У калитки стояла Вера Заплескова в белой кофточке. В широко распахнутых глазах ее, золотясь, догорала вечерняя заря. Подруги обнялись и заплакали.

– Видно, правду говорят, что у женщин глаза на мокром месте. – Женя покачал головой со снисходительностью и усмешливым великодушием закаленного жизнью мужчины. Но тут же вынул из кармана рогатку и, высунув кончик языка, стал стрелять камешками в галдевших и звеневших на клене воробьев.

Утром Лена вместе со всеми студентами уехала в лес на заготовку дров для города. Лагерем встали близ Волги, у каменных карьеров. Оглядевшись, Лена узнала тот самый лес, в котором два с лишним года назад, в пору цветения яблонь, были они с Женен. Тогда говорливый бежал ручей по каменистому дну оврага. Теперь знойное лето осушило овраг, потрескались камни. Обломился и тот осокорь, по которому Женя переходил на островок, а она, страшась глядеть на него, закрывала глаза ладонями. Знать, и сюда доплескался горячий заволжский ветер, опалил до хрусткой желтизны траву. Обвалилась круча, задавила и тот родник, из которого они тогда так наглотались студеной воды, угощая ребятишек, что губы посинели…

На другой день во время послеобеденного отдыха заехал навестить молодых лесорубов Юрий, да не один, а с Женькой.
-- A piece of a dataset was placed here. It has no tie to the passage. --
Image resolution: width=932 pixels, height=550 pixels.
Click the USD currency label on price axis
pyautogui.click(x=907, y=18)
Лесорубы спали в тени деревьев, прикрыв лица платками. А несколько девушек откапывали железными лопатами родник. Увидев брата и племянника, Лена сунула в их руки лопаты:

– Братка, тут самая вкусная вода на свете!
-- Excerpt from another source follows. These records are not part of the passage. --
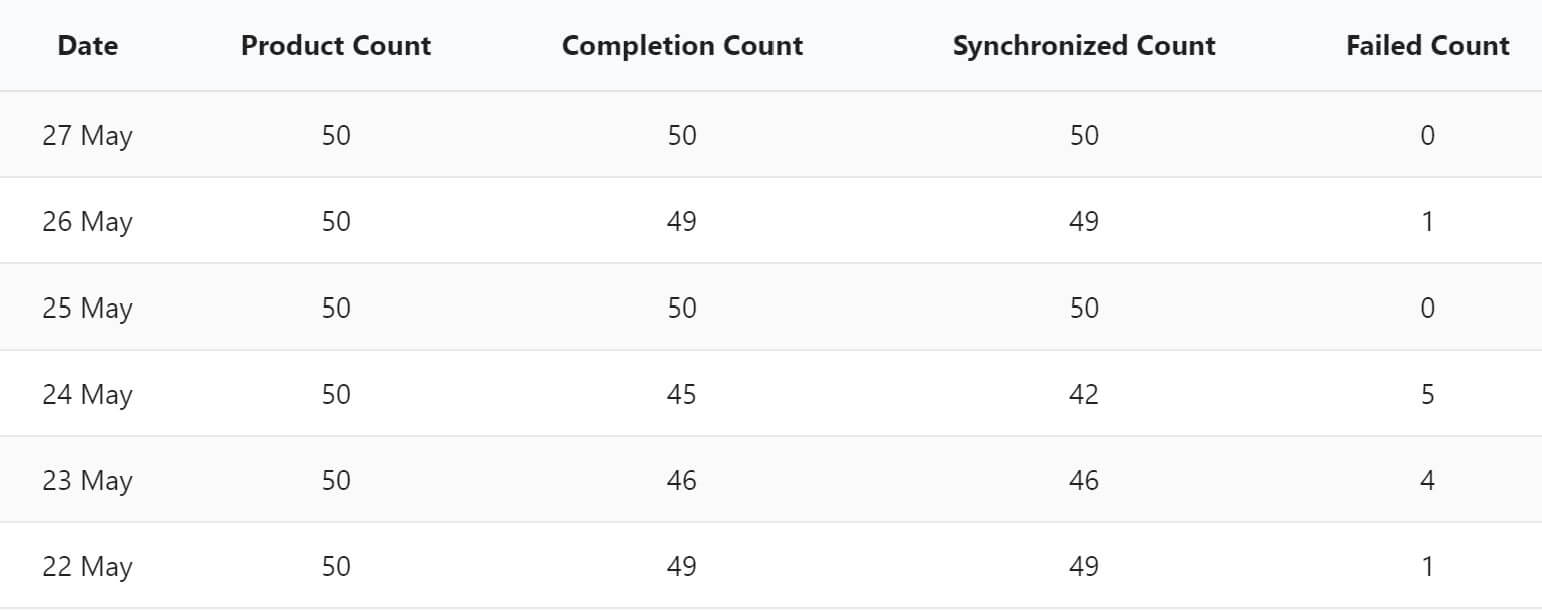This screenshot has height=610, width=1542.
Task: Click the Product Count cell for 27 May
Action: pyautogui.click(x=336, y=135)
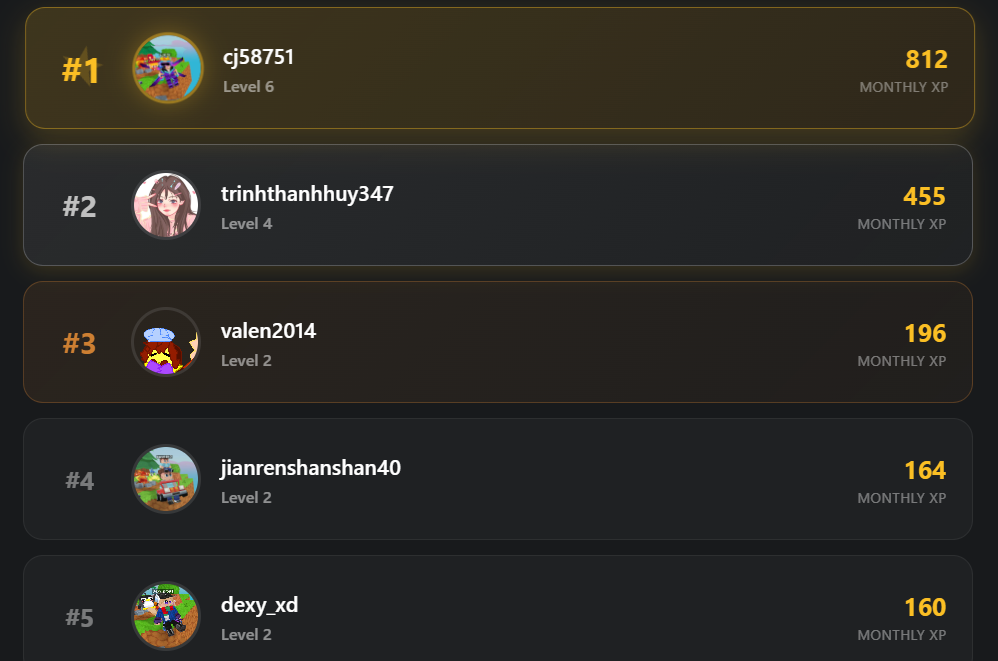Click the 812 monthly XP score

(x=927, y=59)
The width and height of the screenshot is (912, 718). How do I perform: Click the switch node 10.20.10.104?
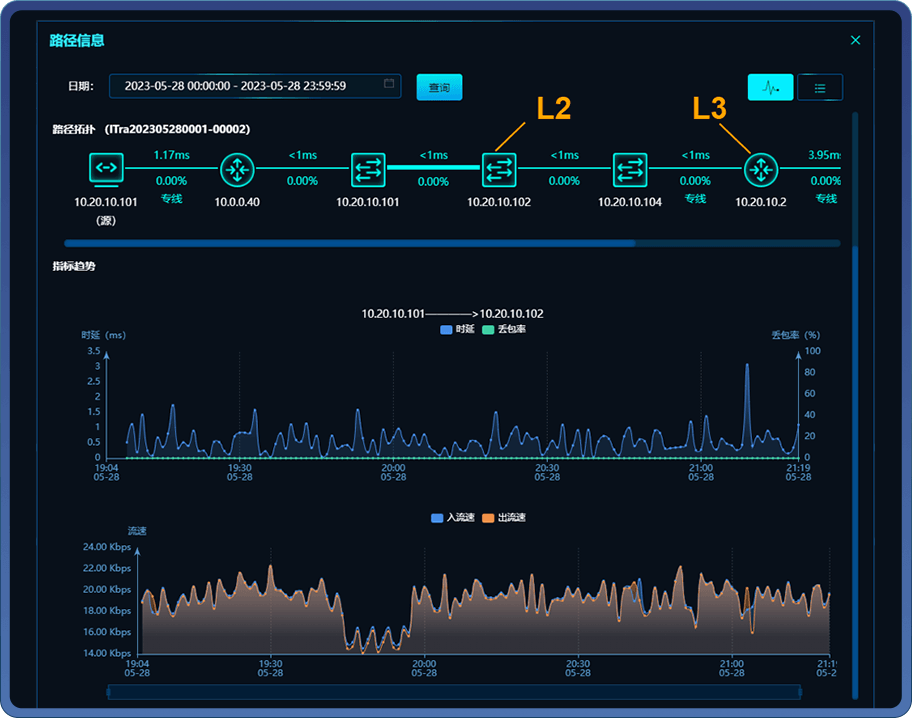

Юрий снял ботинки, засучил брюки, поплевал на свои ладони и начал копать вместе со всеми. Женя не отставал от него. Горка выбрасываемой вязкой глины росла и росла, а родник все не показывался. Но вот на дне ямы проступила капля, потом другая, и вдруг – будто выдернули затычку из бочки – встала на дыбы мутная струя. Взламывая глиняный гнет, зашевелилась еще одна струя, упругая, леденящая пальцы глубинным, подземным холодком. Мутная вода переполнила котловинку, размыла ее край и побежала к овражку. Сначала неуверенно, как бы с трудом припоминая давно забытую дорогу, виляя то влево, то право, зазмеился ключ по пересохшей каменной теклине, останавливался, казалось, в раздумье, накапливая силы в ложбинках, потом обрадованно по-детски закартавил, утверждая свой извечный путь к Волге. Медленно светлела в каменных пригоршнях вода, очищаясь от ила.